They were actually asked to shake hands before.
Yeah. I think [Rabin] intellectually knew what he was doing was the right
thing. I think he was physically uncomfortable [and] it reflected also the
ambiguous feeling of the Israeli public. So he could reflect both their
intellectual as well as their physical reactions, which were quite
contradictory. And I think that's what made him a strong leader at that point.
And he was asked before [to shake hands] and he said no. But when the
president stood back, it could have failed because if Rabin said, "No, I'm not
doing this," or Arafat said, "No, I'm not doing this," that moment would have
collapsed of its own weight. And it could have collapsed of its own weight and
it could have succeeded of its own effort. And because they did reach to each
other, it worked. And it reflected they were meeting each other and that we
were embarking on something new. And that's why I think that moment captured
the truth of what was happening....
What were you thoughts at that moment? And the reason I'm asking you is,
George writes that at this moment he thought it was the single most inspiring
thing that he had been part of.
I told people not to clap or high five because there will be a lot of people
in the audience who, as we clearly know, will have ambivalent feelings. And
that if this just looked like a political event or felt like one -- and I think
to everybody's credit, this was something beyond that. And to this day, I feel
tremendous appreciation for the president to allow me to be a small role and
part in that process....
Later that year the big fight is about whether or not to have a balanced
budget. And this is something that the Democratic administration had not
really ever struggled with before. Is there another ideological fight within
the staff about whether this is something that we ought to be doing?
...The president [was] clearly determined that he was going to propose a
balanced budget. And remember, in this process still we're fighting against
the balanced budget amendment, but that we would propose a balanced budget.
There was no ifs, ands or buts between him and the vice president on this. And
[there were] elements of the staff that were opposed to it, said you couldn't
do it. That was the last gasp and he had decided "I'm not having an
intellectual ideological debate inside administration between whether I'm a New
Democrat or an Old. I ran as one, and that is who I am. That is how I
governed as governor. Those are the policies, those are my ideas, those are my
principles and that's how I'm going to govern." And I think once he made that
turn, I don't think there was every again kind of the open review of whether
we're going to be X or Y or where we're going to sit on the kind of ideological
Was there more, even more passion with the welfare reform debate within
the White House?
Yes. And there should be. It was a big tough call. Bob Rubin was opposed
to signing the welfare bill. He's not exactly what I call a flaming liberal.
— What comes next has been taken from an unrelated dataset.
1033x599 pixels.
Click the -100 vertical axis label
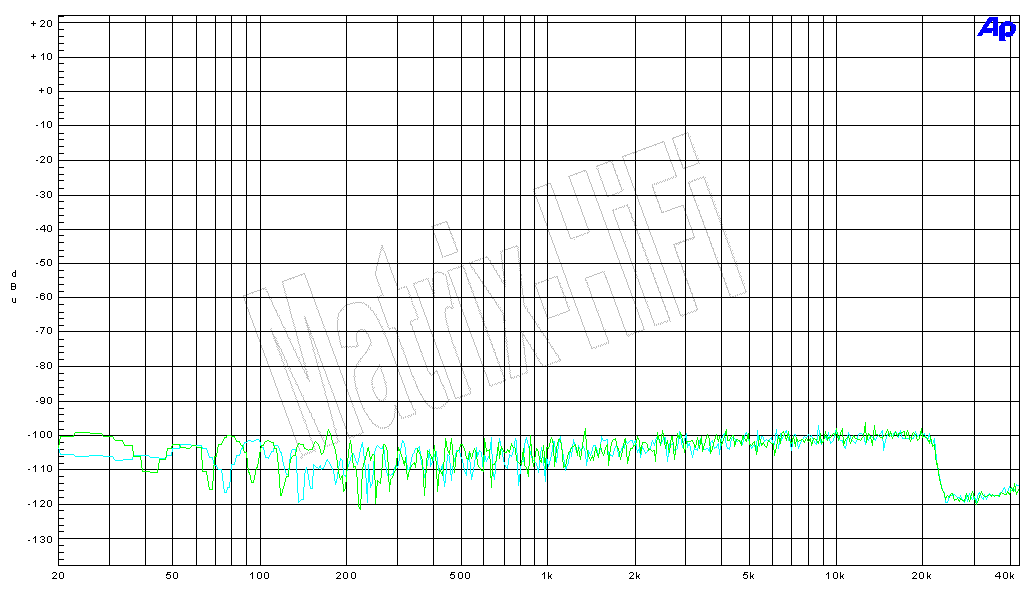pyautogui.click(x=40, y=435)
Leon Panetta, who if you remember his early days in the Congress was seen kind
of as a moderate Democrat, he was opposed to it. When you're making a decision
like that -- and I was for it and others were for it -- you should have an
honest debate. And I think that debate served both the decision-making well,
[How was the Oklahoma City bombing a critical moment for the
Because I think the dark side of both America and some of the worst elements in
America were allowed to be given voice to. And I think the public perceived it
as that. ... Early on, remember, people are criticizing him for being a prime
minister, and not a president. Oklahoma is that moment in which he emerges
dogmatically and in his voice as a president. And I think the American people
can see him there. Reagan did it in the Challenger blow up. I think in
Oklahoma this president was a unifier. And it was a critical moment where we
were looking in at ourselves and we saw the enemy. And he was able to bring
out in a very dark moment of revenge I think the better angels of our spirit as
a country. And I think that voice is crucial to a president. And he had found
Moving ahead to the government shutdown. He's got this extra capital,
perhaps because of Oklahoma City. And things are turning around in the
administration. It's a better year for the administration in a lot of ways.
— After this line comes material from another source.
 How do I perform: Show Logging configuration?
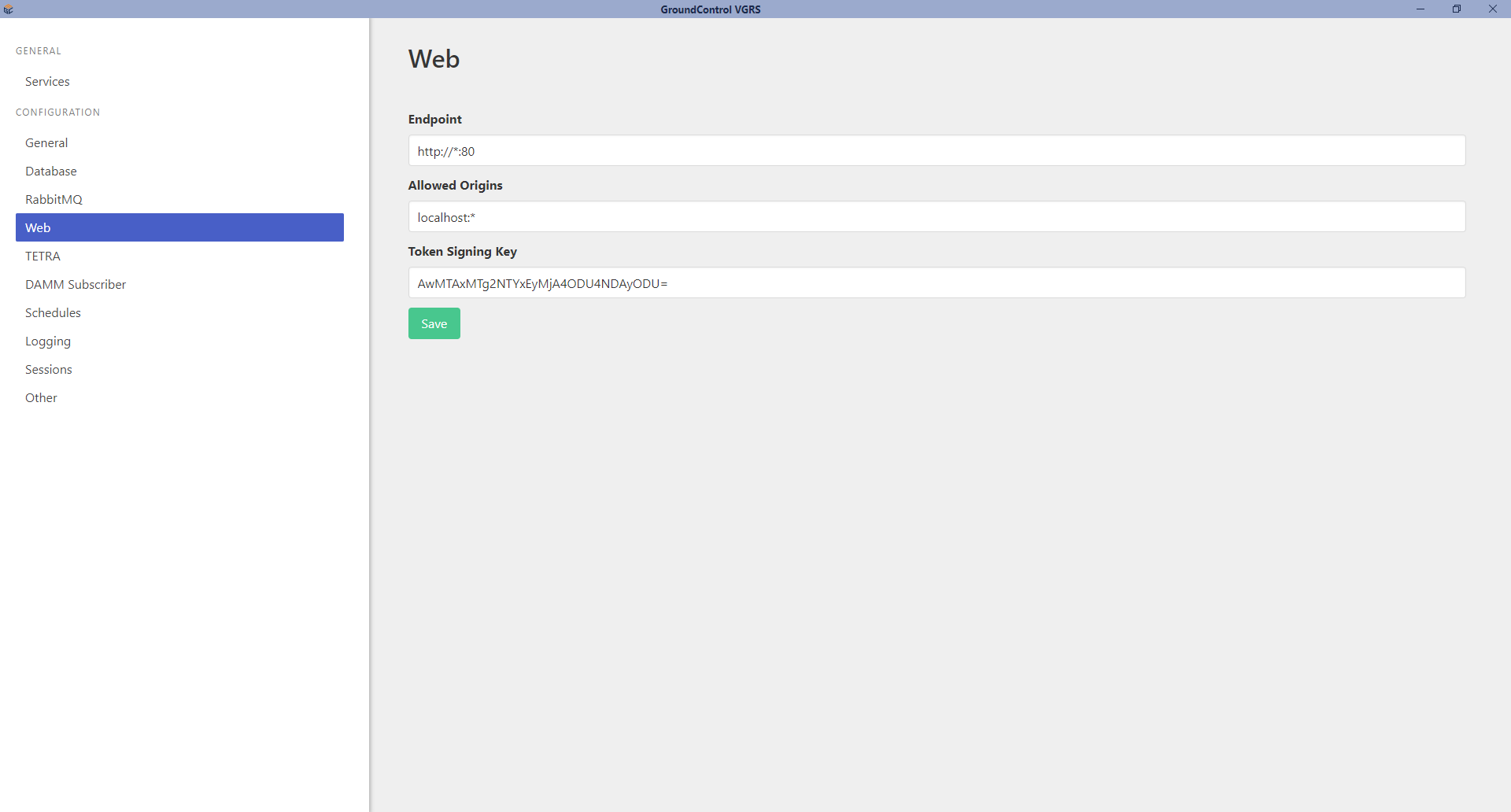pos(48,341)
What turns it against the Gingrich Congress when you come down to those
negotiations? When do you know that you get the upper hand?
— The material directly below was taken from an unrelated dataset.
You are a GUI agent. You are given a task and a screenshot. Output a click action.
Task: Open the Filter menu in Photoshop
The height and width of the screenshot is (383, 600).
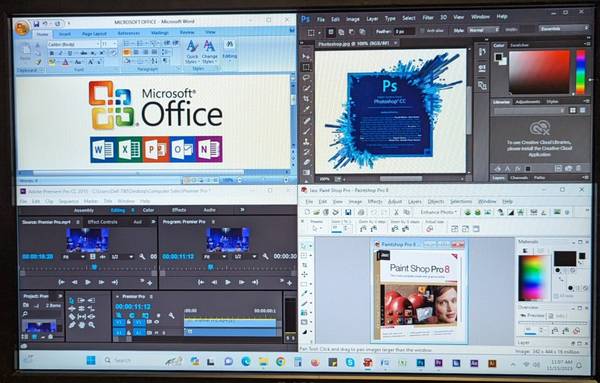coord(427,18)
There were three things. Newt becomes the face of it in the beginning. Two,
he overreaches the role of the Office of the Speaker and tries to make it a
prime minister which the system can't absorb. And third is the president's own
tone of accommodation versus their obstruction. It is that combined picture
that turns the tables....
Did you talk to [Hillary] during this week [she testified before the grand
Yeah. But Mrs. Clinton is not going to show even the closest of confidants any
sense of weakness. And I don't think she would show that around the staff,
because it could have an impact. And so I can't give you an honest answer. I
mean, she was around. It's not like she was hiding. But I couldn't give you
an honest answer of how she [felt.]...
Was there a sense among you and the political staff that at this point
it's war with Ken Starr?
Well, I don't know if I'd use war, but it was clear that this was a battle
to the end, to the finish. There is no doubt about that. Yup.
And the grand jury-
Yeah. Now I may be hanging a lot here, I know, but that moment in which
[Hillary] is called in and around the State of the Union is a critical moment
in changing the way the White House felt it was being treated by the
Independent Counsel and what the intentions were.... [There] was no doubt that
this was not being conducted purely on the level of seeking the truth. That
there were political intentions and motivations of that office. They were
timing things for political impact. And we were going to politically engage,
You say '96 is kind of sweet?
It is a sweet victory. It's a real sense of our accomplishment, his
accomplishment.... I know that sense that a lot of people had written this guy
off a lot of times. The biggest emotion was the victory, the sense of history,
a part of it, and the political accomplishment of it. I'd been involved in
politics. I like politics. And there was a political accomplishment, a
Through this presidency, even from the announcement, there was always a sense
of headwind. People wrote him off through the Gennifer Flowers, through the
draft experience, the gays in the military, the '94 election, and he had defied
the oddsmakers again. And so there was that own sense of personal mission we
were on and then once again being there.
He was the "Comeback Kid" again?
Comeback Kid--there's no doubt about it. One of the great things that the
president has is people underestimate him all the time. I could probably write
a good handbook for his opponents, the unbelievable amount of times they
underestimate him, his determination.... His opponents always miscalculated
the most central element of his being. He's the most determined person I've
ever seen in my life. And I think I'm pretty driven.... I don't think they
make that mistake anymore.
There was also a sense that he lurched from crisis to crisis. That there
was always some kind of near catastrophe, there was kind of a lurching from
moment to moment. Why did this president have a presidency like that? Why was
there so much danger? Is it something about who he is personally?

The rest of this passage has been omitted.